Their study, “Loss Aversion and Seller Behavior: Evidence From the Housing Market,” appeared in The Quarterly Journal of Economics in November 2001. The professors gathered data on almost 6,000 Boston condominium listings from 1991 to 1997 and showed that for essentially identical condominiums, people who had bought at the peak and were facing a loss generally listed their properties for significantly more than those who had bought at a time when prices were lower.

Properties listed above the market price just sat there. In the Boston market over all, sellers listed their properties for an average of 35 percent above the expected sale price, and less than 30 percent of the properties sold in fewer than 180 days. In other words, much of the market went into a deep freeze as many people held out for market prices that no one would reasonably pay.

In classical economics, that’s not supposed to happen, but the episode did comport with the behavioral economics theory of loss aversion: people have a visceral — some might say “irrational” — hatred of losing money. They try to avoid doing so, even when it goes against their own best interests.
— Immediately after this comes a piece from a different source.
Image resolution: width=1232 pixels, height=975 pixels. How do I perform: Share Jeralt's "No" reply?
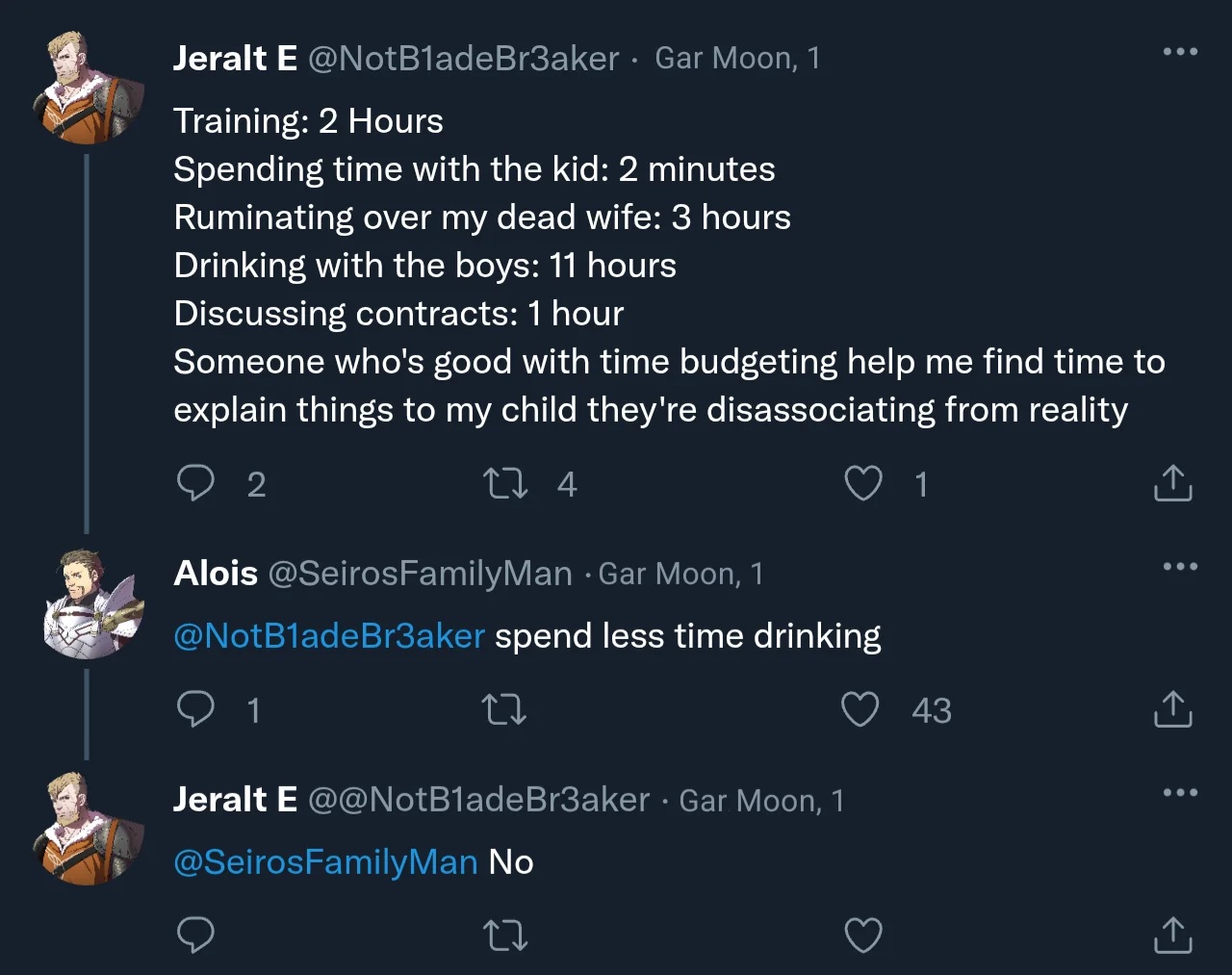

Move ahead to September 2007. Many regions may be starting down a path like that of Boston’s market freeze of the 1990s. Wherever prices decline, look for lots of sellers holding out for unrealistic prices in a vain attempt to recoup their losses. It’s a hang-up that people have, and it can cause big problems. A number of houses with high prices just sit on the market while everyone waits.

One source of difficulty arises from a basic fact of real estate economics: about half of home purchases are by people moving within a metropolitan area. If sellers can’t sell their houses because they want too much for them, they also can’t become buyers of new homes.
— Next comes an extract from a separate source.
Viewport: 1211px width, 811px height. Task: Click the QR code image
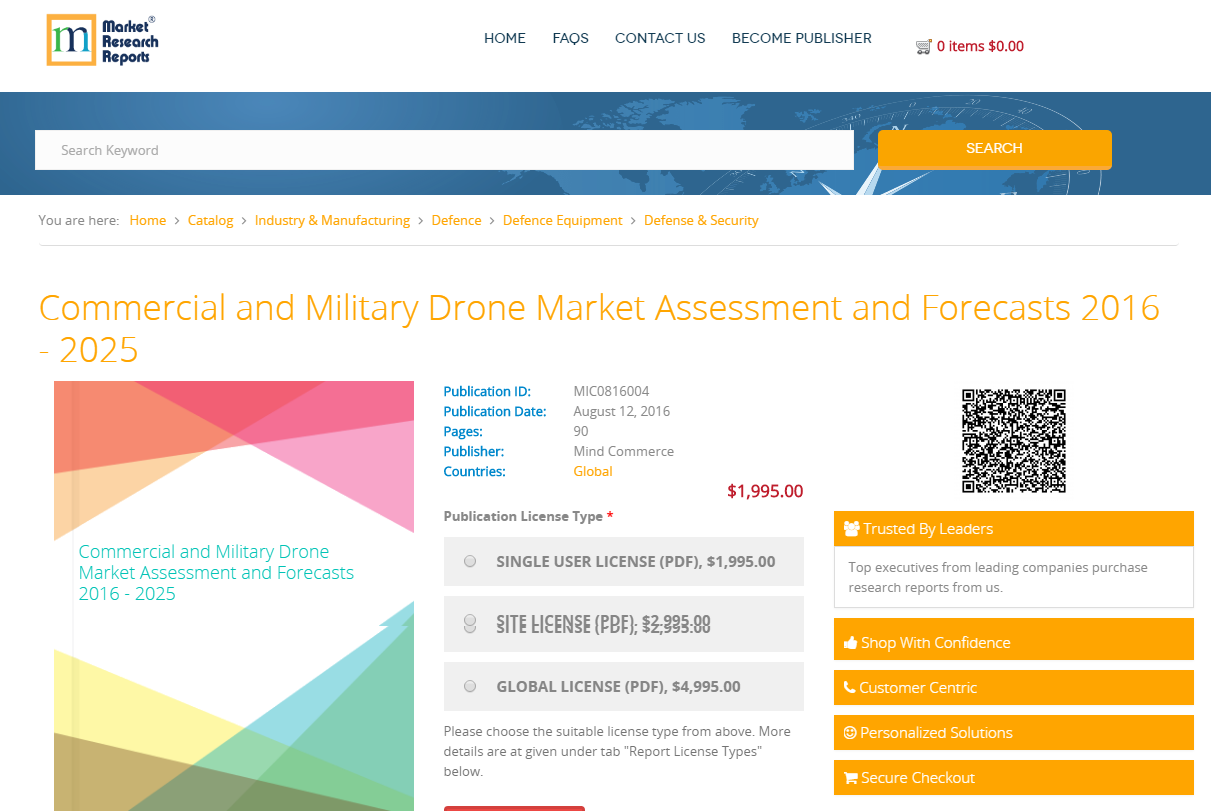(1013, 440)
“The buyers and the sellers are the same people in this market,” Professor Mayer said. “So if the sellers price so high that they, effectively, put themselves out of the market, it shows up on the buying side, too.”

He notes that economists at the Federal Reserve and elsewhere keep close tabs on this kind of behavior because the purchases of durable goods like furniture, appliances and televisions tend to run hand in hand with home purchases — and durables have a disproportionate influence on the business cycle. Further, because the freezing of the housing market makes it harder for people to move, it reduces the likelihood that they can quickly relocate for higher-paying jobs. Dysfunction in the housing market can spill over into the job market, too.

So by being hung up about whether your condominium will sell for what you paid for it, you aren’t just driving yourself crazy trying to get a buyer. You may be threatening the very performance of the economy and driving up the unemployment rate — provided that many others behave in a similar way.

What is to be done? Well, if you are holding out for an above-market price to recoup your losses, perhaps you would do well to hear the advice that Professor Mayer gives his own family members.

“If you want to sell your house then you list it at the market price and you sell it,” he said. “If you don’t really want to sell then don’t put it on the market. But don’t say you want to sell and then set the price so high that you spend the year cleaning up every morning, having people walk through your living room and look in your medicine cabinets and reject you. That’s just painful — and expensive.”
His research offers a simple lesson for everyone out there waiting for a high price to push them back into the black: Get real.